━━ GIVEN TEXT ━━
That last commenter pointed out something we should all pay attention to from the original video: that the woman in it is using an electric stovetop — you know, the ones that cook without using flames? This may be a reason the parchment hack works for them since there’s minimal risk of stove top ignition.

What the experts think: Is this a good hack?

To find for sure whether or not this hack is advisable we spoke to a couple of folks who know their way around the kitchen.

“I honestly never thought about doing this before,” Chris Spear, an in-home personal chef and culinary instructor told TODAY Food. Spear said he usually puts parchment paper on sheet trays to keep his trays clean, which he said is one of his biggest hurdles in having to handle cleanup after cooking at a client’s house, which he often undertakes by packing everything up and washing all of his cookware at home.

“I have tons of dishes and I don’t have a commercial dishwasher. So, I go to someone’s home, bring all my stuff, cook there, and then bring it home and have to wash all of them in my sink and home dishwasher,” Spear said. “I’m using parchment paper a lot to help mitigate some of that — but I’ve never seen this hack before. Now I’m like, ‘Wow, this actually might make my cleanup a little easier.’”

Spear also said he regularly uses parchment when baking bagels and pizza on pizza stones, and those temperatures typically reach ranges of around 500 degrees. This is well above the smoke point of most oils, so essentially, your oil would disappear before the paper would. But don’t break out the parchment for your Friday night fish fry just yet.

“My only concern would be that I use a gas range at home,” Spear said. “So, if the paper overhangs, is there any chance that the paper is going to catch fire now? A wax paper would ignite but regular parchment paper I don’t think is going to catch.”

We also asked TODAY culinary producer Katherine Stilo whether or not folks should try the hack and she told TODAY Food that she wouldn’t recommend it because the risk of fire is high. Most parchment paper is oven safe, yes, but the key words here are oven safe, as in: inside your oven it’s safe to use.

Stillo said if you’re using a gas stove, the flames could run up the sides of the pot and catch the parchment on fire as it’s still paper, as heat resistant as it may be.
━━━
SET OF TASKS:
**1.** Please duplicate the rows from the line holding "581x821 pixels. Task: Select EU size 45 cell" through the last row, both ends included, and leave the pictures out of your copy.
**2.** Pick up the article on the parchment-paper stovetop hack after its last sentence and keep writing it.
━━ DATA TO PROCESS ━━
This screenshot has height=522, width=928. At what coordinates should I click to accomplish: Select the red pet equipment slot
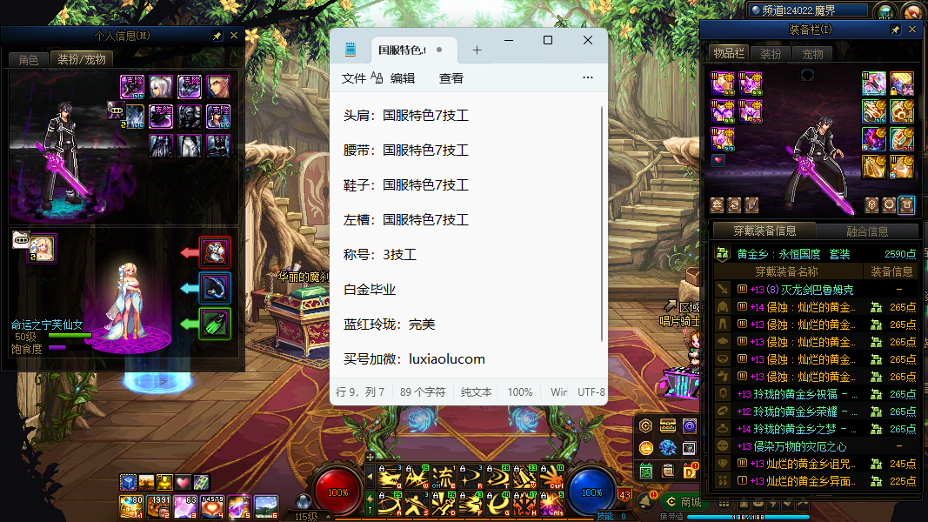215,252
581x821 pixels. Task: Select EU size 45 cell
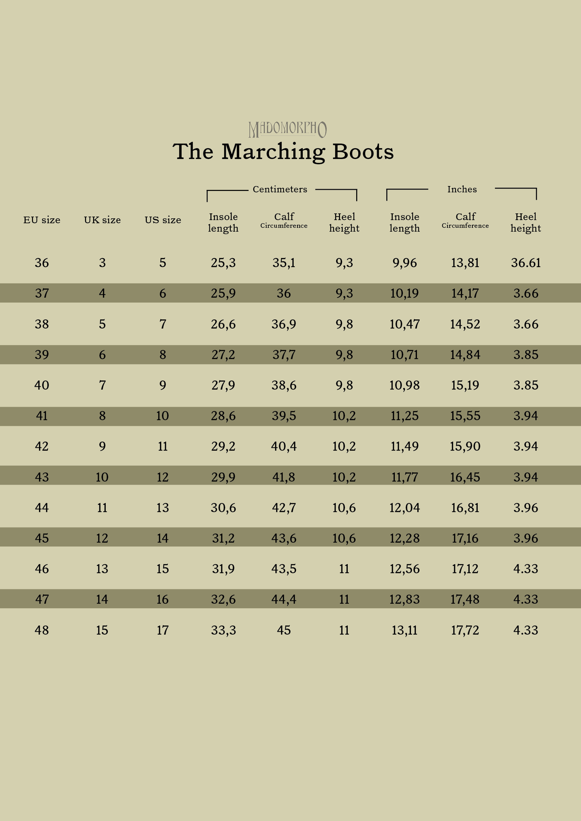42,538
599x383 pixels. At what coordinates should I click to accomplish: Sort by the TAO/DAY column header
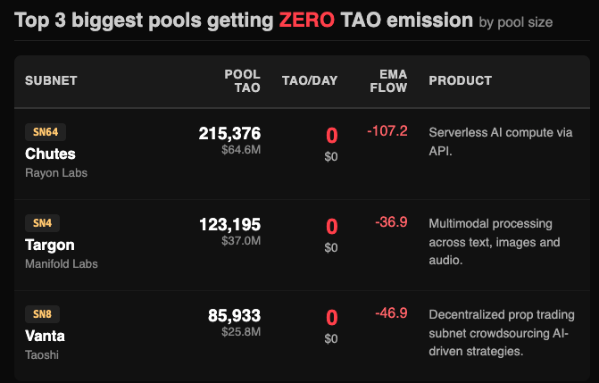(x=309, y=80)
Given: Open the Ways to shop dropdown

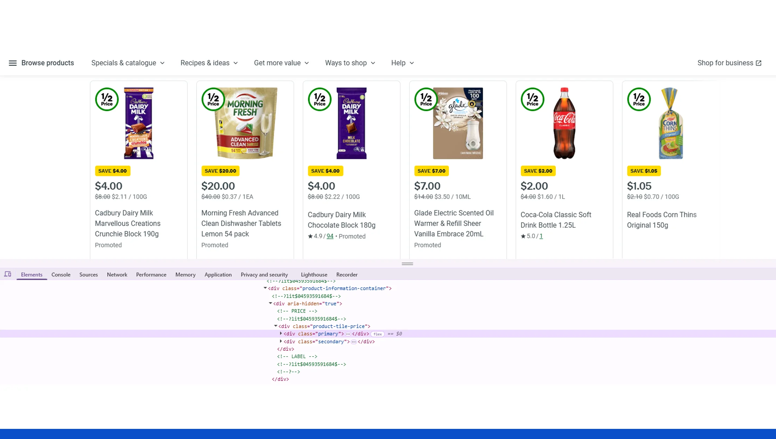Looking at the screenshot, I should point(350,63).
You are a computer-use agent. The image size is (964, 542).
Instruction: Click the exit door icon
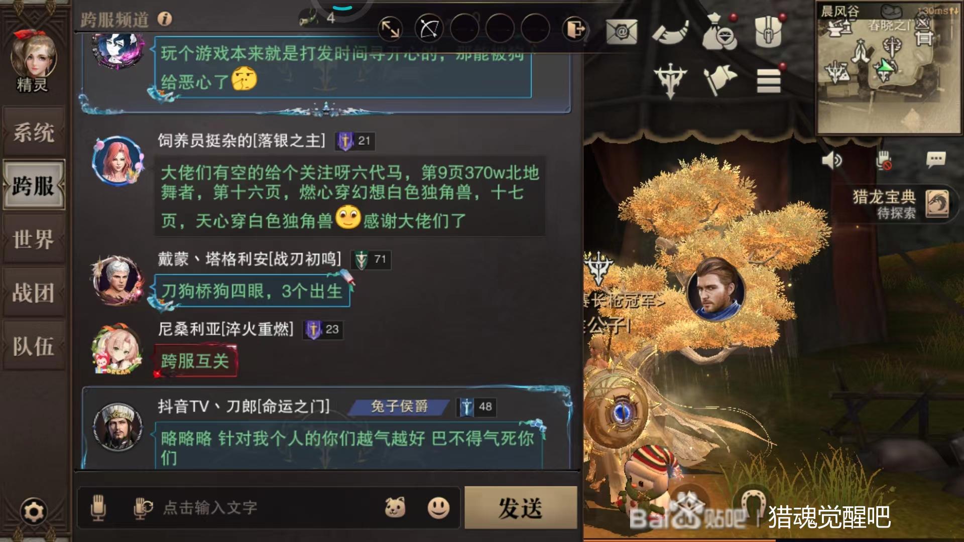(575, 29)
━━━
REPLIES:
**1.**
581x821 pixels. Task: Select EU size 45 cell
42,538
599x383 pixels. At what coordinates should I click to accomplish: Sort by the TAO/DAY column header
(x=309, y=80)
Given: Open the Ways to shop dropdown

Looking at the screenshot, I should point(350,63).
You are a computer-use agent. The image size is (964, 542).
Instruction: Click the exit door icon
(575, 29)

**2.**
“Parchment also tears easily so it would not withstand if a utensil even slightly tears it,” Stilo said, adding you would still have to clean the skillet anyway because oil would splatter all over the place. In fact, the original TikToker does just that in a follow-up video.

She also pointed out that a sheet of parchment paper is a rectangle so no matter what kind of scissor geometry you could conjure, you will be able to neatly cover the bottom and sides of a concave and round pot or pan. This could lead to the oil slipping under the parchment which may then just go sliding around all over the place, completely full of boiling hot oil. “This idea sounds like a recipe for disaster,” she said.

According to Reynold’s website, a maker of a well-known brand of parchment paper, all four types of their parchment paper are safe to a temperature of 425 degrees and are both oven and microwave safe. It doesn't say the parchment paper is stovetop safe, so take caution when using a kitchen item not as intended.

We reached out to Reynolds for comment on the viability of this hack, and they had this to say about the TikTok hack:

“We’ll have to test this one ourselves," said Carlee Bilello, marketing director for Reynolds Kitchens. "We love to see the creative ways people use Reynolds Kitchens Parchment Paper to make their lives easier in the kitchen.”

Despite the encouraging possibility of a new line of parchment pan liners thanks to social media, both experts I spoke to for this story agreed that parchment paper as it exists now can darken and turn brittle if baked at high temperatures and would in fact do so if exposed to direct flame.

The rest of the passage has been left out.